Policies that incentivise the shift to a green economy are necessary to get to grips with climate change, argues Pernille Holtedahl
If you want change, a lever is useful and the more solid it is, the better.
Legislation and monetary incentives are two excellent levers for changing behaviour. While that may seem self-evident, much public policy today seems to be in denial of that intuition. Instead, the money seems to be riding on 'voluntary pledges'.
While there are positive intentions behind voluntary action and some success stories exist – for example, the current drive to reduce plastics consumption in the UK is largely driven by public opinion and may produce results – they are often insufficient.
For large, intractable challenges like global climate change, policy experts will tell you that policies that incentivise the shift to a green economy are necessary.
But in the wake of the most recent IPCC report, there has been preciously little policy action – instead we have seen generic calls for action and a lot of hand-wringing.
Indeed, this is a pattern that repeats itself across many environmental challenges. In the related debate on how to end tropical deforestation, a lot of hope has been pinned on companies' willingness to reduce deforestation by voluntary action such as no-deforestation commitments and commodity traceability initiatives.
Large multinationals such as Unilever and Nestle undoubtedly want to do the right thing, but their pledges and initiatives fall short of what is needed: a recent stock-take of results show that while the number of commitments is increasing, implementation is very uneven and deforestation rates largely unaffected.
These companies have good intentions but, in addition to implementation challenges, they are arguably constrained by a lack of appropriate market and policy signals.
And it's not just that voluntary measures are inefficient from the perspective of achieving change; there is evidence that businesses quite like mandated changes too, at least if they are done well.
While accepted wisdom has it that businesses hate regulation, I would suggest that businesses hate bad regulation, but many embrace the good kind. For example, international oil companies have for years operated with an internal price on carbon, even if the market doesn't provide one.
Self-destructing as it may seem, they'd quite like an official one as it creates a level playing field and more certainty about a future they consider likely.

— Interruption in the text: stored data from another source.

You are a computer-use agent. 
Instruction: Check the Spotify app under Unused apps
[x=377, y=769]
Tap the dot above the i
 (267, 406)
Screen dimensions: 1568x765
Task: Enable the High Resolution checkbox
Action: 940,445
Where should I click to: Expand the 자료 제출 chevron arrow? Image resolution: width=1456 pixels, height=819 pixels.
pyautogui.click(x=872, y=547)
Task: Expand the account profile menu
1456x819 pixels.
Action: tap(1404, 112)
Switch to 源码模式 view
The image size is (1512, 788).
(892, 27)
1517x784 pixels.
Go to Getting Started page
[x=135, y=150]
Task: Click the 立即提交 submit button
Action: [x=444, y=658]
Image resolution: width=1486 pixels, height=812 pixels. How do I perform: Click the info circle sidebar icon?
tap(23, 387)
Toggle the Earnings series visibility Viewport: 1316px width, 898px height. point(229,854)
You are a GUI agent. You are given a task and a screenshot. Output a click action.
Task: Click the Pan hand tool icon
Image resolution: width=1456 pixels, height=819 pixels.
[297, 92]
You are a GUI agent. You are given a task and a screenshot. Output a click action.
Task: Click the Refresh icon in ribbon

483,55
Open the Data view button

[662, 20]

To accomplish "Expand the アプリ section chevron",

In this case, business appears to have more foresight (or courage) than regulators.
Likewise, the financial community has spent years agreeing on the merits of greater transparency on climate change reporting but, over a year after its publication, supporters of the voluntary Task Force on Climate-related Financial Disclosures (TCFD) largely still sit on the fence when it comes to implementing its recommendations.
"In the wake of the most recent IPCC report, there has been preciously little policy action – instead we have seen generic calls for action and a lot of hand-wringing"
I would venture that many of these companies – along with soft commodity producers who know they could, and should, invest more in tracing the provenance of their products – would quite welcome a more forceful steer from the authorities.
Some will argue that it would be premature to do so, that the implementation tools are not there yet.
But the pace of technological progress (eg. commodity tracing tools such as Trase) and the opportunity to develop tailored accounting tools suggest these hurdles can be overcome.
Common for these examples is that companies can find it hard to act on their own because of the costs involved, uncertainties about outcomes and the possibility that being a laggard is more profitable than being a pioneer.
This is when a more collective approach can be useful: a move that is risky individually will be less so when undertaken collectively.
Voluntary action is positive but let us not fool ourselves into thinking that it alone will solve a pressing problem like climate change in time.
Pernille Holtedahl is founder of Blue Maia, a 'green finance' advisory firm.